Real Example: Notification System
I worked with a team that had a notification system processing 100M+ messages daily. Zero documentation. Original team long gone.
Started reverse engineering. Found the main dispatch logic:
def sendNotification(userId, event, channel):
user = getUser(userId)
if user.preferences.get(event.type) == "disabled":
log("notification_suppressed", event.type)
return
if channel == "email":
if isNighttime(user.timezone):
if event.priority != "urgent":
scheduleForMorning(userId, event)
return
if user.notification_count_today > 50:
if event.priority == "low":
drop(event)
return
elif event.priority == "medium":
combine_with_digest()
return
dispatch(channel, format(event, user))
Extracted these specs:
User Preference System: Users can disable notification types. System respects these preferences across all channels. Suppressions are logged for analytics.
Smart Timing: Email notifications respect user timezones. Non-urgent emails sent during 10pm-8am are delayed until 8am user local time. SMS and push notifications send immediately regardless of time (urgent events only).
Rate Limiting: Users capped at 50 notifications/day. Low-priority notifications dropped after limit. Medium-priority notifications batched into daily digest. High/urgent priority always delivered.
These weren't documented anywhere. But they were critical product behavior. The rate limiting prevented notification fatigue. The timezone logic improved engagement. The preference system was legally required in some regions.
Glue would have extracted this in minutes instead of days.
Making It Stick
Reverse PRDs only work if they become real documentation.
Put them in your docs repo. Link from the code. Make them the canonical description of system behavior. When engineers modify the code, they update the spec. When PMs plan features, they check existing capabilities.
This is the maintenance burden. Specs drift from implementation. You need tooling to keep them synced.
Glue handles this automatically. As code changes, Glue re-indexes and updates documentation. You see when specs diverge from implementation. You get prompted to update docs when modifying features.
It treats docs as a first-class build artifact, not a separate thing that rots.

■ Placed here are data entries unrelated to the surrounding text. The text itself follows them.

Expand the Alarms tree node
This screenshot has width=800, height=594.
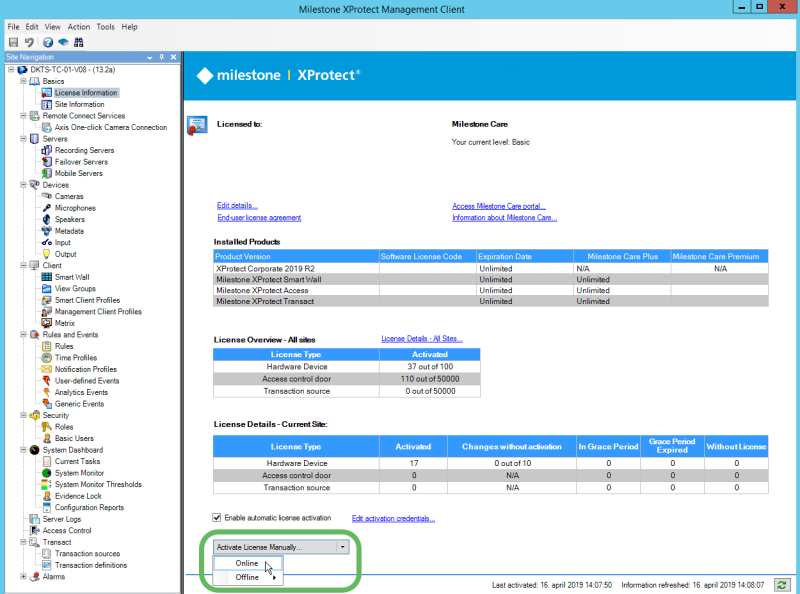(x=22, y=576)
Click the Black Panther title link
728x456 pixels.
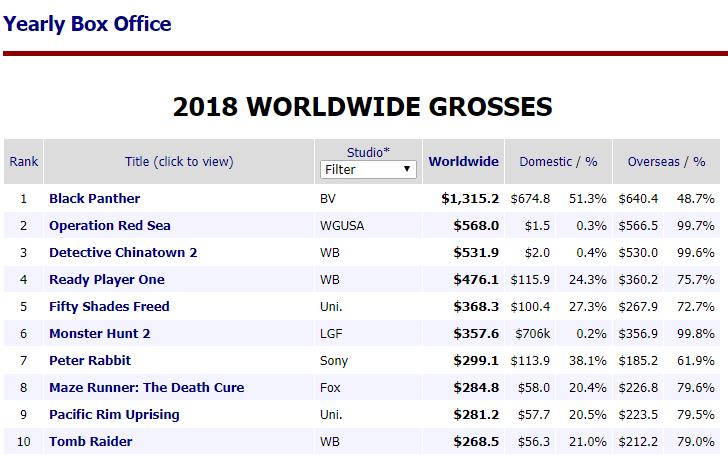95,198
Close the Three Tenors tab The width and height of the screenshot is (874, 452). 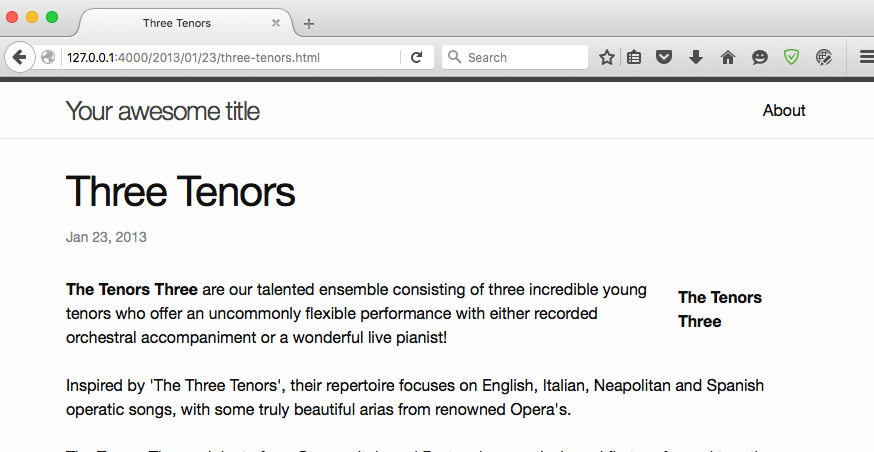pos(276,23)

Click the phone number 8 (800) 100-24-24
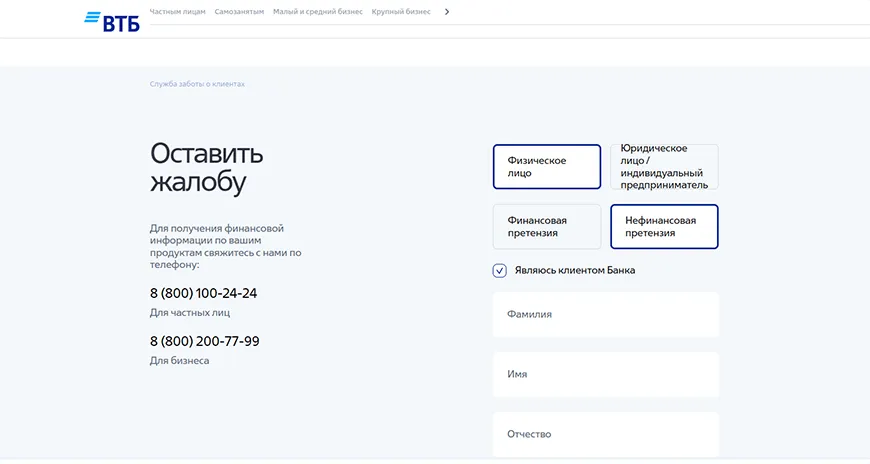click(204, 293)
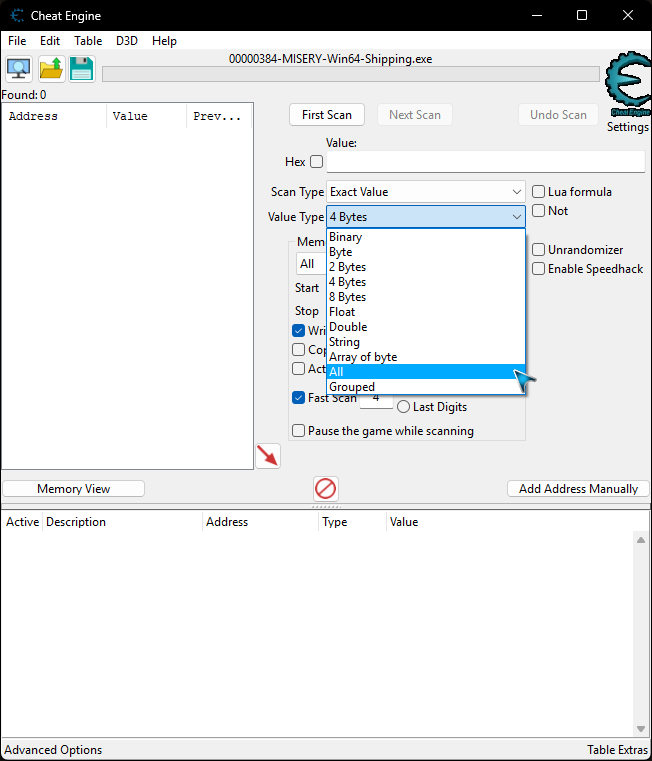Click the red arrow add-to-list icon
Screen dimensions: 652x761
click(x=268, y=456)
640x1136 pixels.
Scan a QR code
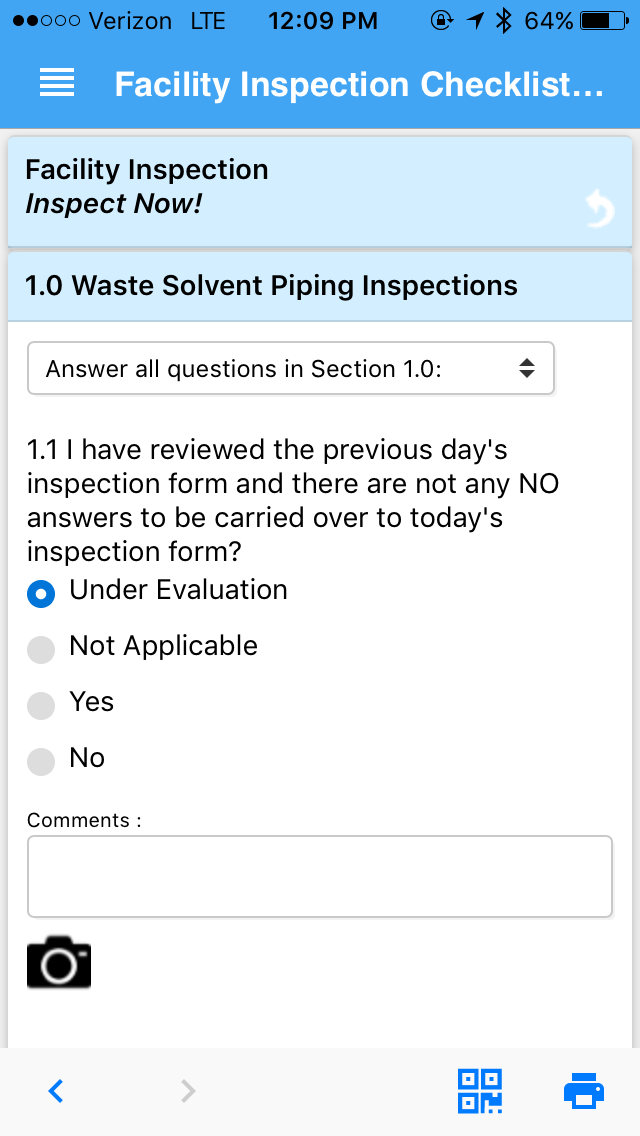click(480, 1091)
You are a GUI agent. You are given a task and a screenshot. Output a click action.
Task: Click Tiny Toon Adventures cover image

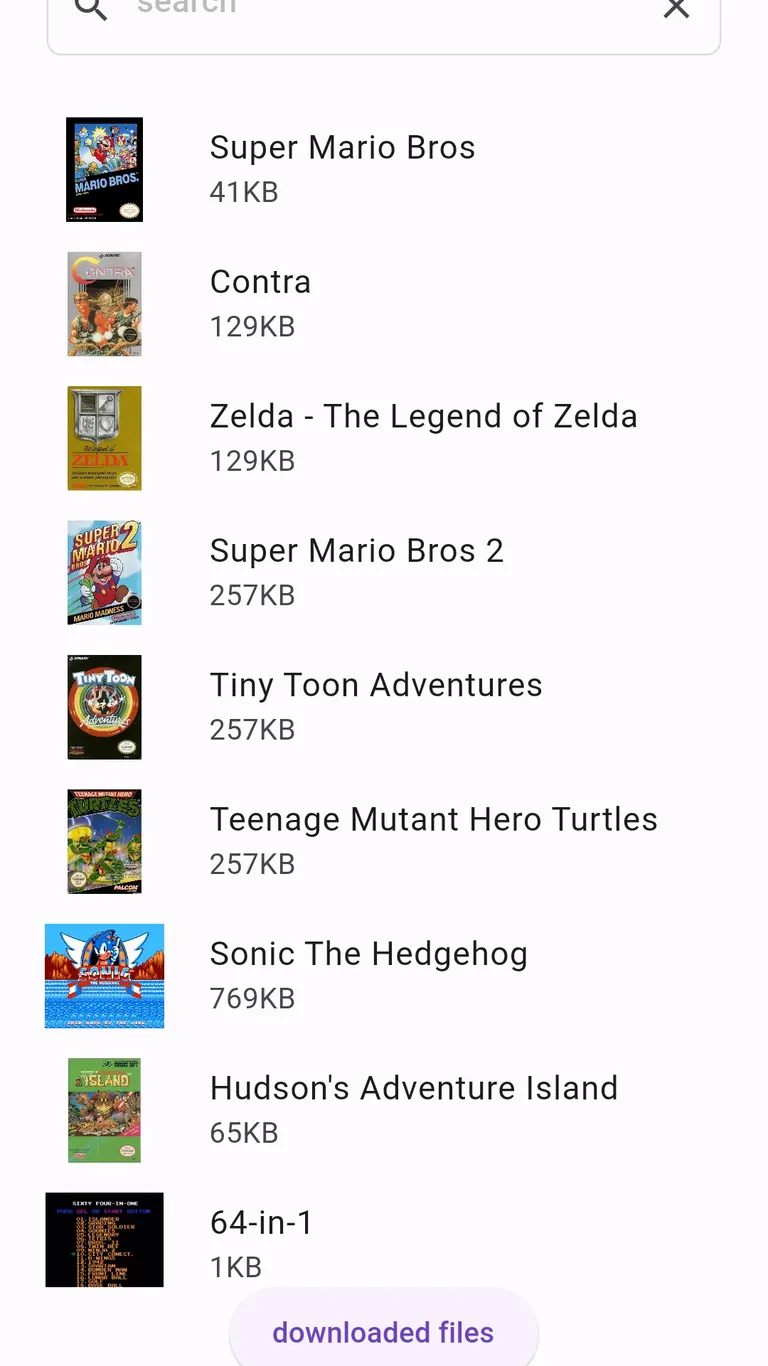[x=104, y=707]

When Not to Reverse Engineer
Some code is genuinely temporary. Hacky workarounds. Prototypes that escaped. Technical debt you plan to delete.
Don't document these. Don't give them specs. Document them as "slated for removal."
Also, some complexity is accidental. The code does something convoluted, but that's not the requirement. The requirement is simple; the implementation is bad.
Example: I found a notification deduplication system with 400 lines of complex caching logic. The requirement? "Don't send the same notification twice within 24 hours." The implementation was overengineered garbage.
In the reverse PRD, I documented the simple requirement and noted "implementation is unnecessarily complex, consider simplification." Don't confuse implementation complexity with requirement complexity.
The Payoff
Once you have specs for your legacy systems, everything gets easier.
Onboarding: New engineers read what the system does before diving into how. They understand intent before implementation.
Modifications: You know what behavior is intentional. You know what's safe to change.
Migrations: You have requirements to validate against. You can rewrite with confidence.
Product planning: PMs understand existing capabilities. They don't propose features you already have. They don't break behavior people depend on.
Your legacy code stops being scary. It becomes understandable. Still old, still imperfect, but at least documented.
The code already exists. The requirements already exist—in compiled form. Reverse PRDs make them legible again.